Provided passage:
In a separate statement, the governor said, “Today we grieve for the family of the fallen San Marcos police officer, and we vow swift justice for the killer. The men and women in law enforcement put their lives on the line every day to protect and to serve our communities, and we will never forget their sacrifices.”
He added: “Cecilia and I extend our heartfelt condolences to the officer’s family and to the entire San Marcos Police Department.”
Attorney General Ken Paxton said in a statement that he’s “deeply troubled and saddened” at the officer’s death, and added, “Officers around our state courageously serve and deserve our utmost honor and respect, especially during this time. Please join Angela and me as we pray for the officer’s family, the people of San Marcos, and for our law enforcement officers around the state.”
After the July 2016 ambush shootings of five Dallas, Texas police officers, there was much discussion about the dangers of police work and if (or how) the shootings, which also wounded nine officers and two civilians, might damage police-community relations.
Charley Wilkison, the Combined Law Enforcement Associations of Texas
(CLEAT) executive director, said, “I think there’s a heightened sense of reality because the fear part, of course officers are trained to deal with that. But Texas has lost the most. Texas has lost the most law enforcement officers in the line of duty of any state in America. So that’s absolutely something they (police officers) are aware of coming into the job, coming into the profession.”

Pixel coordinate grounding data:
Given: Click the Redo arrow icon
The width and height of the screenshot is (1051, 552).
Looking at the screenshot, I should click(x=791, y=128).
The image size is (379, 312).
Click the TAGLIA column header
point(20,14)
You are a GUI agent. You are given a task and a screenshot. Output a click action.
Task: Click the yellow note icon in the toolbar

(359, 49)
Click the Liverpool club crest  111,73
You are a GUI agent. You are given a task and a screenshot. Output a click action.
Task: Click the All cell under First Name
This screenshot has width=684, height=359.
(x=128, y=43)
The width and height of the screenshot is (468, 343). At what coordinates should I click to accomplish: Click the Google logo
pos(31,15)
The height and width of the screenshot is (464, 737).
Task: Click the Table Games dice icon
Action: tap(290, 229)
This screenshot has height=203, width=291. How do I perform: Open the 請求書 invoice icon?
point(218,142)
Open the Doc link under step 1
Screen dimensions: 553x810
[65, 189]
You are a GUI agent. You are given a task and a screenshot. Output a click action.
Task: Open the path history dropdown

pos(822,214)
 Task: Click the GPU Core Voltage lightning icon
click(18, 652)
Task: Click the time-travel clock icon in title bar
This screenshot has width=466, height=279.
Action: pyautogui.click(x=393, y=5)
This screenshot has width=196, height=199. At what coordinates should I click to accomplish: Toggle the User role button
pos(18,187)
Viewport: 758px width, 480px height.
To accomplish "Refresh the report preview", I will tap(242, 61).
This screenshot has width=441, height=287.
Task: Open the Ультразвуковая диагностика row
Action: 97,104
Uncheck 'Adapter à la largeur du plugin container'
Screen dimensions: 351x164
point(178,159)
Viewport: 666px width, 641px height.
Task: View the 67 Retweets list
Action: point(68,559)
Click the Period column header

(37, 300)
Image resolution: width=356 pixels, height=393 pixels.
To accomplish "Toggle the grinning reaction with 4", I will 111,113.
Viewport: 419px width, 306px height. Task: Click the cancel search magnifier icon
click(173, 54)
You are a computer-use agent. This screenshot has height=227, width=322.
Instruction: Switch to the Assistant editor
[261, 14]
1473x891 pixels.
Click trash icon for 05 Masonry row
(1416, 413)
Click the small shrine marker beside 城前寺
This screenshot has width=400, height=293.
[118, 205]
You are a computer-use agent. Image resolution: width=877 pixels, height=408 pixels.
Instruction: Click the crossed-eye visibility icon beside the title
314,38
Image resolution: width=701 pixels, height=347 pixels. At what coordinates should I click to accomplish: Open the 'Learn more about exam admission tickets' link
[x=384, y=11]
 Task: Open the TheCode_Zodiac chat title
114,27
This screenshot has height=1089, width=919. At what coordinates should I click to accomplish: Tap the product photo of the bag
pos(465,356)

Problem requirements: Resume the news passage about the San Marcos police officer's death, picking up right after the last sentence of the statement by the CLEAT executive director.

Task output:
Based on figures from the Texas Commission on Law Enforcement (TCOLE), 1,959 Texas officers have been killed in the line of duty since Texas became a state. Ken Mobley, legislative liaison for the Texas Commission on Law Enforcement said in an email that the names of “1,955 law enforcement officers are on the Texas Peace Officer Memorial. These are the individuals who were approved by the commission as per TCOLE rules of eligibility, some (individuals) dating back to the early 1800s.”
Wilkison’s figure turned out to be higher than other counts we found of law enforcement deaths for Texas, though two other analyses support the notion that Texas leads other states in officer deaths.
As of September 7, 2016, the Officer Down Memorial Page (ODMP) – which was cited by Wilkison and others as a data source and is curated by a nonprofit dedicated to honoring America’s fallen law enforcement heroes – listed Texas’ count at 1,866 officer deaths (plus 12 deaths of K9 dogs) across 27 cause-of-death categories.
In 2017, 14 officers have been killed in the line of duty in Texas, again the highest number of any state.
As a career police officer in Texas, the fact that my state always had a high rate of officer line of duty deaths stayed in the back of my mind. It is not something you thought about all the time, but it is a reality that is always there.
This death hits home for me. For years, I was the chief of the felony warrant division in a department in Texas. When my officers found someone we were looking for, I was called. Those calls were at all hours of the day or night. My wife became accustomed to me answering the phone on the second ring with one word, Harris.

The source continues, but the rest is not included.